DE TODO LO que el hombre civilizado ha producido, lo único que no parece fuera de lugar en la naturaleza es la bolsa de papel marrón.
Deformada en un montón de arrugas, como el cerebro fosilizado de una dríaca; gastada por el tiempo; pareciendo lo bastante torpe y áspera para ser producto de la evolución natural; su marronez el marrón moderado de la piel de patata y la cascara del cacahuete: sucio pero puro; su parentesco con el árbol (con nudo y nido) no obscurecido por el cruel proceso de la industria; absorbiendo los elementos como cualquier otra entidad orgánica; mezclándose con roca y vegetación como si fuese el compañero de cuarto de un búho o el calzoncillo de un conejo, una bolsa de papel Kraft número 8 yacía desechada en las colinas de Dakota… y parecía vivir allí donde estaba tendida.

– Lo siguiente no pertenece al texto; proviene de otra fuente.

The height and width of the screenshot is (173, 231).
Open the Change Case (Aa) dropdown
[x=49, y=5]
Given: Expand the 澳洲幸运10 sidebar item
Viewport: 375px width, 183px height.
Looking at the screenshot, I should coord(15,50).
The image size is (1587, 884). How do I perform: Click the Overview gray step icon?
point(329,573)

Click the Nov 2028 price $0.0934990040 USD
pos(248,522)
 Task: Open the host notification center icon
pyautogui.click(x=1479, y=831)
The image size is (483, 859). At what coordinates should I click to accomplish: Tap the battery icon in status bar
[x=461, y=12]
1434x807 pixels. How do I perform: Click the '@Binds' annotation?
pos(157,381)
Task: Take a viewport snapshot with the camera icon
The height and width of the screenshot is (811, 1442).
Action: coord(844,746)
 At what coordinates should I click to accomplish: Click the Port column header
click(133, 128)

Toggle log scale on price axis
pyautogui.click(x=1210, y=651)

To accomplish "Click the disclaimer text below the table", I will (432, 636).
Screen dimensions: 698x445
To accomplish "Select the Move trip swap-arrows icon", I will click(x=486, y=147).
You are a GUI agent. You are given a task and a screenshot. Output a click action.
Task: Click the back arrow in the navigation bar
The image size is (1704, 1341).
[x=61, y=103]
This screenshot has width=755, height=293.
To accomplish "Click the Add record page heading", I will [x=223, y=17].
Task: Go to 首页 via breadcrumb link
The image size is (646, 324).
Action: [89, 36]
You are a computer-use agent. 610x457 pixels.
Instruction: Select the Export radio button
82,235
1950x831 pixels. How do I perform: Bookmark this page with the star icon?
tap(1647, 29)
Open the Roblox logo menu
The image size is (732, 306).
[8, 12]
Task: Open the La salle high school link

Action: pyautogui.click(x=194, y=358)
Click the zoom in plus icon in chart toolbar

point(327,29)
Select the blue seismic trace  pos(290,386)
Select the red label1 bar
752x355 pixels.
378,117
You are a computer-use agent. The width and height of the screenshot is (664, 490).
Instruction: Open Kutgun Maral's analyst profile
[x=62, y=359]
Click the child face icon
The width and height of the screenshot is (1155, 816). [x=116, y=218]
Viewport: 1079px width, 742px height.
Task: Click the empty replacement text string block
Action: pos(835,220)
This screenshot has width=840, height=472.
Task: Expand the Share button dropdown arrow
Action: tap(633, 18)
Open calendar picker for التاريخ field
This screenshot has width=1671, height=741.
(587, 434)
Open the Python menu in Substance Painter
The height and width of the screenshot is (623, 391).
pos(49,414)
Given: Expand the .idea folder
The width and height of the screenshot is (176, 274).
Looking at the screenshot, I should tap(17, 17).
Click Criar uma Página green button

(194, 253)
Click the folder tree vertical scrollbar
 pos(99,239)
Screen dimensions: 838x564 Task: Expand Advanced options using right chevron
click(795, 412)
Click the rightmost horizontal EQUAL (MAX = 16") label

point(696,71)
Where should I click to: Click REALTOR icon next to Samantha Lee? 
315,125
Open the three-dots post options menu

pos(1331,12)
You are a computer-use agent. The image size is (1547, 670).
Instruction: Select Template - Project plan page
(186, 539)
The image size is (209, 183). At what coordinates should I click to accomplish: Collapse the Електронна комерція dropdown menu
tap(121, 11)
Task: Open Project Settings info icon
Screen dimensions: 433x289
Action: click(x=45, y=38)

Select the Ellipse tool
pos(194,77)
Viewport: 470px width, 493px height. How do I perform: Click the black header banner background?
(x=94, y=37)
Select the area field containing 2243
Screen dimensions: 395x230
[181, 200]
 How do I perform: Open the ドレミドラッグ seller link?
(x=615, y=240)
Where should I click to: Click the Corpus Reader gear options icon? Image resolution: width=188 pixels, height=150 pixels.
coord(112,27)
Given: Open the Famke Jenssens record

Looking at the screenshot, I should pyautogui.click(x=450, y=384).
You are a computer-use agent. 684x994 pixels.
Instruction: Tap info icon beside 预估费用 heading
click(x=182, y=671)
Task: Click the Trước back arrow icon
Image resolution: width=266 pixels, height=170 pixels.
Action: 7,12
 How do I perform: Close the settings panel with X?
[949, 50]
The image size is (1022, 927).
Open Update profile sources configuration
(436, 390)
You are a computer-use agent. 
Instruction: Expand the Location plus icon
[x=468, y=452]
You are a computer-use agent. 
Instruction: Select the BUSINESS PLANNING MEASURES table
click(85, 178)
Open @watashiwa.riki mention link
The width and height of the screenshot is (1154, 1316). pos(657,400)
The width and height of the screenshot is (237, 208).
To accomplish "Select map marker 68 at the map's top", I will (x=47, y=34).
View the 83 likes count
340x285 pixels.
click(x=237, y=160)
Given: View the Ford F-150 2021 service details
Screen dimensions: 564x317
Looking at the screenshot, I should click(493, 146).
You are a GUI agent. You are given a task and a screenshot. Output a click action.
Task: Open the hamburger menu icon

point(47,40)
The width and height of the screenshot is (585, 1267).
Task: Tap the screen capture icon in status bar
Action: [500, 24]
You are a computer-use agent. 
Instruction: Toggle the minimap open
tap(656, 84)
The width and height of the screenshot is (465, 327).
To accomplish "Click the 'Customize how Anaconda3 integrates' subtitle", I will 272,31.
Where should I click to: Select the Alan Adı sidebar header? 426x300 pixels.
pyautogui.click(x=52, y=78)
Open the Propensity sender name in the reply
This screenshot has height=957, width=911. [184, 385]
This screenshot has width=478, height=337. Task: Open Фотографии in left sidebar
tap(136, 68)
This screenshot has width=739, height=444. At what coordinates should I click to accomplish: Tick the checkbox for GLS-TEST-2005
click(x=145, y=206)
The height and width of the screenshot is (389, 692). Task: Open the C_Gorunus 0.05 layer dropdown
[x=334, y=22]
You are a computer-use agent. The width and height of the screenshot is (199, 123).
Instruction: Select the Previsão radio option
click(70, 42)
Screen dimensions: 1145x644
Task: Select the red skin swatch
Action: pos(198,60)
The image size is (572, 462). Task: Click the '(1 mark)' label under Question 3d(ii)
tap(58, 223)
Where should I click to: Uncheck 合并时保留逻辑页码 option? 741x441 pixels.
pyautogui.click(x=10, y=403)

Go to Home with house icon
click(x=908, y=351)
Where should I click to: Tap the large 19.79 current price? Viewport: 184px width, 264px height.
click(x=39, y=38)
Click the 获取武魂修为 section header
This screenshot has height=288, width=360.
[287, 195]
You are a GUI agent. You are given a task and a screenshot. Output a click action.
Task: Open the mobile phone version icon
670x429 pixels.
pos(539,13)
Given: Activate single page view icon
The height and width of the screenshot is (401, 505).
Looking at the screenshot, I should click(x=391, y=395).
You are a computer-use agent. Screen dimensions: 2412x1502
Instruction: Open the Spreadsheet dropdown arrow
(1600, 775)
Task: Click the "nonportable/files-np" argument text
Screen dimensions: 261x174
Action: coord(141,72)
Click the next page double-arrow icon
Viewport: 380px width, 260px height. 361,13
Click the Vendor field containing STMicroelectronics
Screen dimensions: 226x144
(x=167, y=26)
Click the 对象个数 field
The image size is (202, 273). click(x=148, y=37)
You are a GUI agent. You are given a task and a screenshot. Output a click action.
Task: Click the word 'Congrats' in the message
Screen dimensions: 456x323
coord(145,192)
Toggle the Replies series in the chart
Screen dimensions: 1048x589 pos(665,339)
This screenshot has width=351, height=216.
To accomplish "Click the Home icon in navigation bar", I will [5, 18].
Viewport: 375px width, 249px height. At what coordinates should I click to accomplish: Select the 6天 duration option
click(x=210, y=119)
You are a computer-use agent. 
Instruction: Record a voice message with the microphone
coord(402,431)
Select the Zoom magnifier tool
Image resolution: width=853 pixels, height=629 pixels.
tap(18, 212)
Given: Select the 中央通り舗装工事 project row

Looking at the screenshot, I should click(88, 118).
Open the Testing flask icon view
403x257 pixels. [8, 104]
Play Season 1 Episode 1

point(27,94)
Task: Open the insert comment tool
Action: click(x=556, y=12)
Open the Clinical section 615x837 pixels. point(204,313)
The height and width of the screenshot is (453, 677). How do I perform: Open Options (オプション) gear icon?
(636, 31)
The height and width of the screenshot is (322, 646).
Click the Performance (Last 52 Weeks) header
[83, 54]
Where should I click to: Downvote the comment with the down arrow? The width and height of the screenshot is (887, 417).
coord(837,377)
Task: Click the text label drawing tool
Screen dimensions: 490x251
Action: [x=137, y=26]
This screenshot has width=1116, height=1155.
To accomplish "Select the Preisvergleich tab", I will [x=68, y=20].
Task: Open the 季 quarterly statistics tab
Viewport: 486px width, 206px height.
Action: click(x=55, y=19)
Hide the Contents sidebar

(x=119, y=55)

La bolsa, vacía ahora y con arrugas coriáceas, había estado llena dos veces; una, mucho tiempo atrás, había albergado un paquete de panecillos y un tarro de mostaza para un encuentro culinario con hamburguesas fritas. En fecha más reciente, la bolsa había albergado cartas de amor.
Lo mismo que un hueco en un roble oculta las joyas de familia de una ardilla, la bolsa había ocultado cartas amorosas en el fondo de un baúl de barracón. Luego, un día después del trabajo, la vaquerita de nariz de botón a la que estaban dirigidas las cartas cogió bolsa y contenido bajo el brazo, se deslizó hasta el corral, pasó ante las compañeras que tiraban herraduras y ante las que soltaban cometas tibetanas, ensilló y galopó hacia las colinas. A más de un kilómetro del barracón, desmontó e hizo una pequeña hoguera. La alimentó con las cartas de amor, una tras otra, lo mismo que su novio la había alimentado una vez a ella con patatas fritas.
Mientras ardían palabras como querida, y te amo y para siempre, la vaquera enjugó unas cuantas lágrimas. Tan nublados tenía los ojos que se olvidó de quemar la bolsa. De nuevo en el barracón, a la media luz, sus compañeras fingieron no saber dónde había ido o por qué. Big Red le ofreció un trozo de pastel de chocolate casero y no mostró sorpresa alguna al ver que lo rechazaba; Kym, antes de retirarse, derramó sobre sus labios un rápido beso… Con mucha naturalidad, como si se sacudiese una hilacha. Jelly, que intentaba arpegear una despreocupada canción en una vieja Gibson gastada por el tiempo, alzó los ojos hacia ella cordialmente.
Era ya una de ellas. ¡Qué bueno es, Dios mío, ser una vaquera!